→ INSTRUCTIONS TO FOLLOW
Your copy should run exactly from the line containing "Task: Click the left 850 гПа wind level label" to the last line of the entries below, and it should include no pictures.

Records from a data source
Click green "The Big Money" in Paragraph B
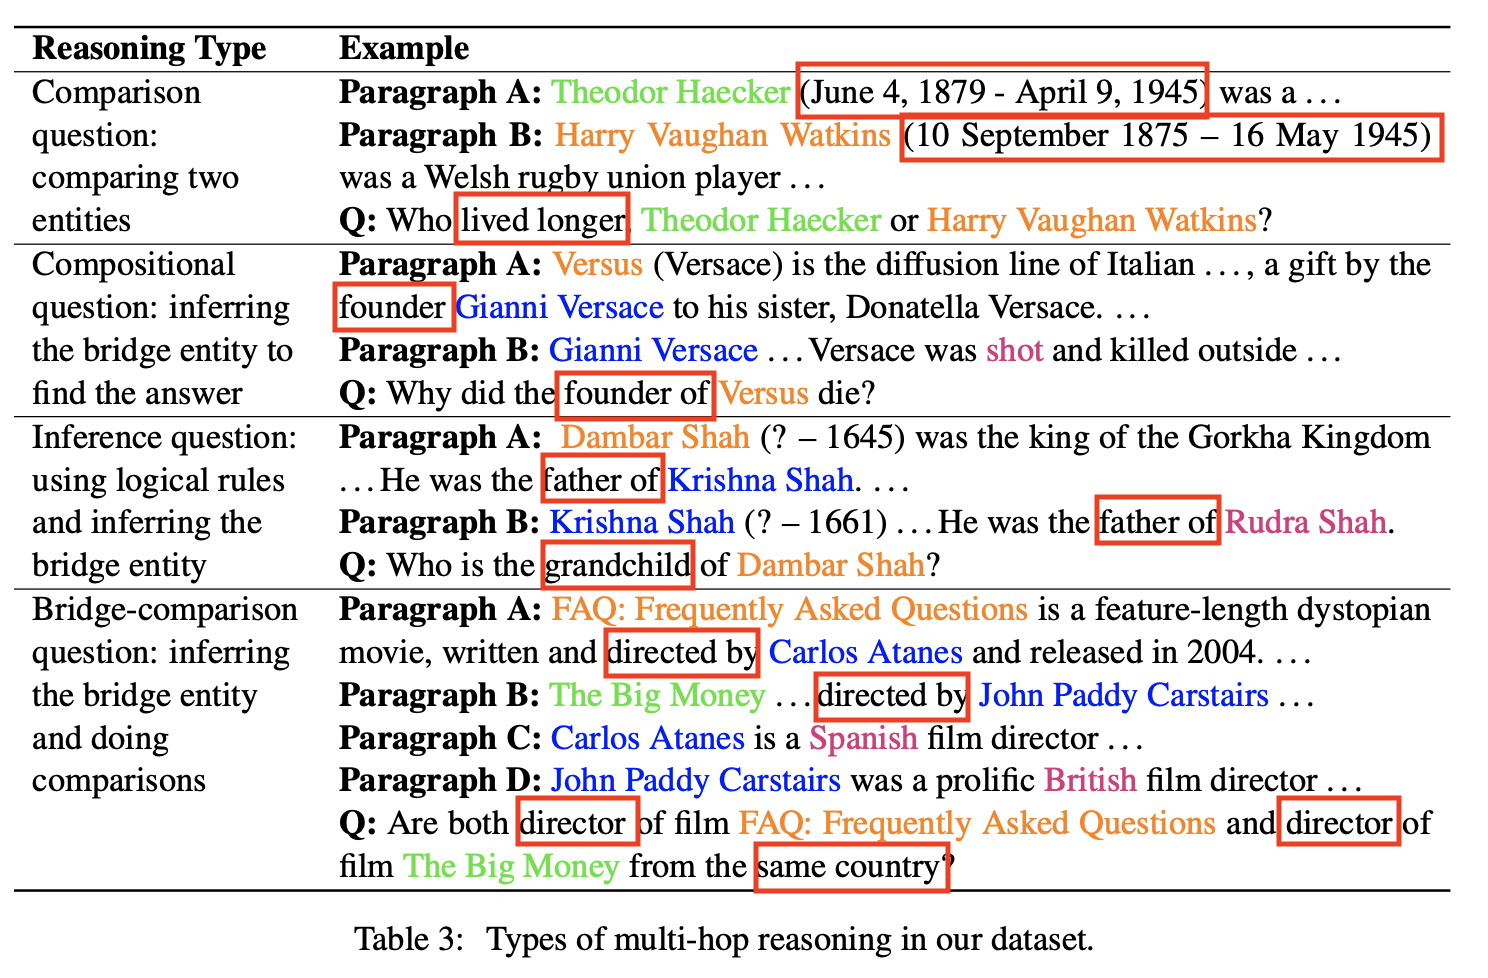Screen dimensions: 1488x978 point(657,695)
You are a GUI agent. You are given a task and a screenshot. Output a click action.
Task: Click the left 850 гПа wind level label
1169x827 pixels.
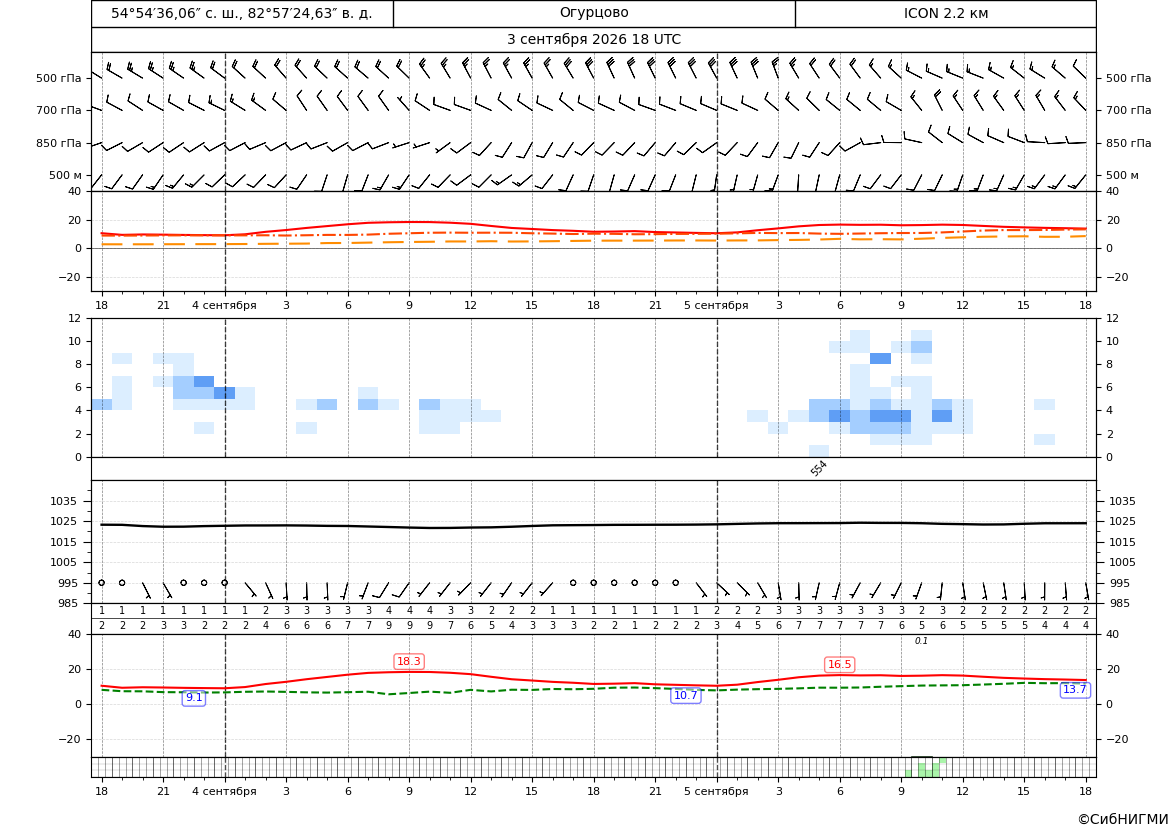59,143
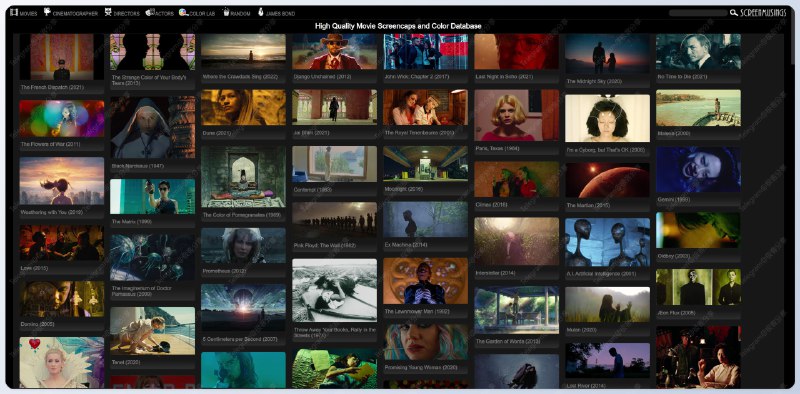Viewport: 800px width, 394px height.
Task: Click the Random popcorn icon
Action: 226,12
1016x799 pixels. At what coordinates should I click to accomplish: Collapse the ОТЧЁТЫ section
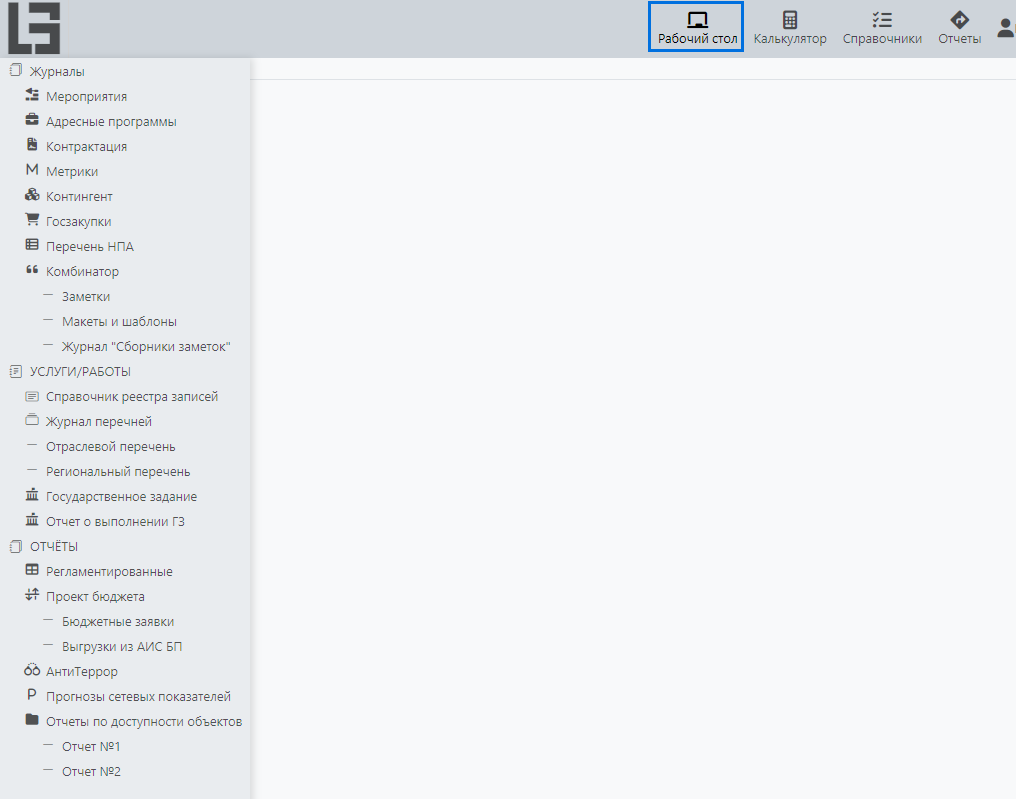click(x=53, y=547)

→ FINAL ANSWER
Task: Click the left 850 гПа wind level label
1169x827 pixels.
59,143
Viewport: 800px width, 394px height.
Task: Click the Random popcorn icon
Action: 226,12
1016x799 pixels. At what coordinates should I click to accomplish: Collapse the ОТЧЁТЫ section
click(x=53, y=547)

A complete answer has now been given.